EXERCISE GOAL: Starting at the line that contains "The height and width of the screenshot is (909, 1024).", restate each line word for word through the final line of the data, keeping both ends.

DATA FOR ANALYSIS:

=== Section Start ===

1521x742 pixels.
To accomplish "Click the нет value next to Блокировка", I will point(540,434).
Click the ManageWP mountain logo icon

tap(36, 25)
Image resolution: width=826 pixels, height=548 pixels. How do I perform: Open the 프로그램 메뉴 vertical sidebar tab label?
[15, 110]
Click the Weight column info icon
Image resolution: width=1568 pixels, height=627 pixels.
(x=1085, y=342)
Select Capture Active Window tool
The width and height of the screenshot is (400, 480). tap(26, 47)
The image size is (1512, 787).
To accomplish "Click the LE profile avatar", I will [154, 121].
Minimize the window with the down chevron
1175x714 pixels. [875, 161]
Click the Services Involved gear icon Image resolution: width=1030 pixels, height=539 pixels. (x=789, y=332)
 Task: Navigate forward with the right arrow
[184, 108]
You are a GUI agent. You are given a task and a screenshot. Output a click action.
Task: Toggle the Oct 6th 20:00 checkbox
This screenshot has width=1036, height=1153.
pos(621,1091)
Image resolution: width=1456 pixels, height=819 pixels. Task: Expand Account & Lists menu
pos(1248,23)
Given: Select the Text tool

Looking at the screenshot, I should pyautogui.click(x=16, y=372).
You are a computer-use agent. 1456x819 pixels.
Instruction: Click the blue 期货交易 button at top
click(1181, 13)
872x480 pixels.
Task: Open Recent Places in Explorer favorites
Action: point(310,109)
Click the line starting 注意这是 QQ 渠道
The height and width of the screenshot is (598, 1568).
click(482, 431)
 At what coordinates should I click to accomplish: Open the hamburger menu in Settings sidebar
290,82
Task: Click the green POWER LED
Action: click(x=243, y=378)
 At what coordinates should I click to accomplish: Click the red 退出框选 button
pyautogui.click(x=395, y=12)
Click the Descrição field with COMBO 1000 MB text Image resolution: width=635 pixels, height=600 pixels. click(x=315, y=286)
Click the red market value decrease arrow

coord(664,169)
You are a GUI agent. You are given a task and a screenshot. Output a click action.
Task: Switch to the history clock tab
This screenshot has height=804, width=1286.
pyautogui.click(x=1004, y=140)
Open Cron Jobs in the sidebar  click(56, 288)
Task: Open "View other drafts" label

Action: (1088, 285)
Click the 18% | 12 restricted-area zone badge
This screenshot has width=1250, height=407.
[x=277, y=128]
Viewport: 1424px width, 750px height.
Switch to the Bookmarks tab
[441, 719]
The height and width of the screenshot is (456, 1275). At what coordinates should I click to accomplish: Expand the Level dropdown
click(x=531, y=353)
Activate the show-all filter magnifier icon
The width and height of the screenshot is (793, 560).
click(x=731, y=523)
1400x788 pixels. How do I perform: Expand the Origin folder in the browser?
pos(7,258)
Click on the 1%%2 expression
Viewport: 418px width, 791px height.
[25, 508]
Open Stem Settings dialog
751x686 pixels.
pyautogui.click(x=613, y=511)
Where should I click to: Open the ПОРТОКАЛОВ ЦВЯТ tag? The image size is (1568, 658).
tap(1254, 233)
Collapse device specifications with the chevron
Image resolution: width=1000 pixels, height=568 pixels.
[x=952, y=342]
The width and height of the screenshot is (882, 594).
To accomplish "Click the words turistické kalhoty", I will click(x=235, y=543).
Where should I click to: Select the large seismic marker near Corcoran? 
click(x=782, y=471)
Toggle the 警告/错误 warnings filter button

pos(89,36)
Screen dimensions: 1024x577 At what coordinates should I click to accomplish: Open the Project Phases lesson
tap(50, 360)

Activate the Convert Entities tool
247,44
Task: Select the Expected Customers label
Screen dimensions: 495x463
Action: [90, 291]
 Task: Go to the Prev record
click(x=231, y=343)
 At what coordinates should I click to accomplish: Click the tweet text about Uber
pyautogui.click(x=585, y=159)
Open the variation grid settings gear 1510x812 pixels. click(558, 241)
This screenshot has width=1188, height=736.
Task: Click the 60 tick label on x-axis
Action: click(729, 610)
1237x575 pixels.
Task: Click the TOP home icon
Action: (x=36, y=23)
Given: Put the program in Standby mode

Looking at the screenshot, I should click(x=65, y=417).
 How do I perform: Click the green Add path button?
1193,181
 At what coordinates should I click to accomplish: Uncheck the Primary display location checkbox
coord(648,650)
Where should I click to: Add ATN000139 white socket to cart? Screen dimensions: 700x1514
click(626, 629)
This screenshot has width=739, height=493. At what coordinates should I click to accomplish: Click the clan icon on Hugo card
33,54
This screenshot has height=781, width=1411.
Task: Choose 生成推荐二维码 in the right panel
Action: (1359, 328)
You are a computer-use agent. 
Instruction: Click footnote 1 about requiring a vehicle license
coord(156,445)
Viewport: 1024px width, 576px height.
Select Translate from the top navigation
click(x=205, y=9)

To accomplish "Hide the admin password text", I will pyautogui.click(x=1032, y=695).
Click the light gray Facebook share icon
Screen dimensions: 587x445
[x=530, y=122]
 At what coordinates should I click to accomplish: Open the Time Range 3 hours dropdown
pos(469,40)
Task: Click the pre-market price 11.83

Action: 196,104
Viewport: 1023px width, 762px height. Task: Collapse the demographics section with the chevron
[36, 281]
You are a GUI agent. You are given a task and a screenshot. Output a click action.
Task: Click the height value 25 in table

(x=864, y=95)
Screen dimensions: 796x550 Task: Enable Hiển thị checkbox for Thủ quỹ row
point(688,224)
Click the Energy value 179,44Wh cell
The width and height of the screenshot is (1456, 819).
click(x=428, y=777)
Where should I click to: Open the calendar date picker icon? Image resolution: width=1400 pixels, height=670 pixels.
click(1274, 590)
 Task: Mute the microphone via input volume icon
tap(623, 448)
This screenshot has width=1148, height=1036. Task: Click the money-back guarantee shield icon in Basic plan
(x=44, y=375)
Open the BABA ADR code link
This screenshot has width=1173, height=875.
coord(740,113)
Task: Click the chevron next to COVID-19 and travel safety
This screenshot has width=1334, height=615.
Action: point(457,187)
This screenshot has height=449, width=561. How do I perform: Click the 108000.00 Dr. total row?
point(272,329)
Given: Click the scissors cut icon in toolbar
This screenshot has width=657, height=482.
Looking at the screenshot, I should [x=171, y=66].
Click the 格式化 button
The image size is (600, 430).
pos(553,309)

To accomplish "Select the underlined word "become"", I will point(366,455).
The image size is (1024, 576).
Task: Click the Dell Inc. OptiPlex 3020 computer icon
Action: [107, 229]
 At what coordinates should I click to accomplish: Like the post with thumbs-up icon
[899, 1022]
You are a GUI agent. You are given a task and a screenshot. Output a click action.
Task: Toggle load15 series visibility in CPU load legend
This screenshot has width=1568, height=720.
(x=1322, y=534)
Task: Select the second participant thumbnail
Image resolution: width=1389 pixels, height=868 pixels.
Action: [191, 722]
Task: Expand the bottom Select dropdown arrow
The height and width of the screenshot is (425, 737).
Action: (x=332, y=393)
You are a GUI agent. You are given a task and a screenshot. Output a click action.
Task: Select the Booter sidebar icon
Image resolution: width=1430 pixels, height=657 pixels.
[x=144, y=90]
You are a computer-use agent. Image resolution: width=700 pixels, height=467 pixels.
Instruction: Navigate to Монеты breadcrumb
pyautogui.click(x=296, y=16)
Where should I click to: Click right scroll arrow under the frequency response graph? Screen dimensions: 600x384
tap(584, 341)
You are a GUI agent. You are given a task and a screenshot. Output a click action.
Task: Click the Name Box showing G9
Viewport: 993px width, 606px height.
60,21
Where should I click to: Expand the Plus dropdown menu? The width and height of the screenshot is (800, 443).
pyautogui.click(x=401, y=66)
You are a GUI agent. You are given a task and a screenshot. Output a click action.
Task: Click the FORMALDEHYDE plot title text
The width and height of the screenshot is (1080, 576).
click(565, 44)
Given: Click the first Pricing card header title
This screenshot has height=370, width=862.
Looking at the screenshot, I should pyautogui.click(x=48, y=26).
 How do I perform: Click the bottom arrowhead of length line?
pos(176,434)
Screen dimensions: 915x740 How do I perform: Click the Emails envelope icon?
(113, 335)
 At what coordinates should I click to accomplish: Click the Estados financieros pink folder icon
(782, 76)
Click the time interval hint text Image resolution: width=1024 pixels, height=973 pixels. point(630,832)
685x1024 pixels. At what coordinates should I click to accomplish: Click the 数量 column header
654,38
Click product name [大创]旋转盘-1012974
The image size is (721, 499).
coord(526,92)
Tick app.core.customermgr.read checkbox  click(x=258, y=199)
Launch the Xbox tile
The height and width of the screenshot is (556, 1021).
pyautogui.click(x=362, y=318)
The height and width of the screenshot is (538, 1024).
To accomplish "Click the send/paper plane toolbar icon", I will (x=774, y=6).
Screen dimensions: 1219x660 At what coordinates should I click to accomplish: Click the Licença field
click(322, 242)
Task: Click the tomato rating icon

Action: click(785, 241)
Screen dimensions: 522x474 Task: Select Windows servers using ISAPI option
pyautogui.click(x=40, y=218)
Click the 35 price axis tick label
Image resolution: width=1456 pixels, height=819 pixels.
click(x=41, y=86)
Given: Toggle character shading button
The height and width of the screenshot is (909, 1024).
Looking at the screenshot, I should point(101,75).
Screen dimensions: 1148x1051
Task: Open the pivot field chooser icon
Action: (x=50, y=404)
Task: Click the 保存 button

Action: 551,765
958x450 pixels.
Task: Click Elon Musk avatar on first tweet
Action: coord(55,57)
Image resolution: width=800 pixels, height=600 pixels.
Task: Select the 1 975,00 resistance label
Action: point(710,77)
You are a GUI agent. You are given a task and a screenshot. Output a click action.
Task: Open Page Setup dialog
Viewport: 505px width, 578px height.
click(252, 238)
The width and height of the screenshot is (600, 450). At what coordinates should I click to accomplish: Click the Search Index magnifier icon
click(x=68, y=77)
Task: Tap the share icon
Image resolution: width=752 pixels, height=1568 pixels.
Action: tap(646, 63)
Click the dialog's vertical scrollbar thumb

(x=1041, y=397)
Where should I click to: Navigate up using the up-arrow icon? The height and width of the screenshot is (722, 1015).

=== Section End ===

TASK RESPONSE:
The height and width of the screenshot is (909, 1024).
Looking at the screenshot, I should point(101,75).
Screen dimensions: 1148x1051
Task: Open the pivot field chooser icon
Action: (x=50, y=404)
Task: Click the 保存 button

Action: 551,765
958x450 pixels.
Task: Click Elon Musk avatar on first tweet
Action: coord(55,57)
Image resolution: width=800 pixels, height=600 pixels.
Task: Select the 1 975,00 resistance label
Action: point(710,77)
You are a GUI agent. You are given a task and a screenshot. Output a click action.
Task: Open Page Setup dialog
Viewport: 505px width, 578px height.
click(252, 238)
The width and height of the screenshot is (600, 450). At what coordinates should I click to accomplish: Click the Search Index magnifier icon
click(x=68, y=77)
Task: Tap the share icon
Image resolution: width=752 pixels, height=1568 pixels.
Action: tap(646, 63)
Click the dialog's vertical scrollbar thumb

(x=1041, y=397)
Where should I click to: Navigate up using the up-arrow icon? The height and width of the screenshot is (722, 1015).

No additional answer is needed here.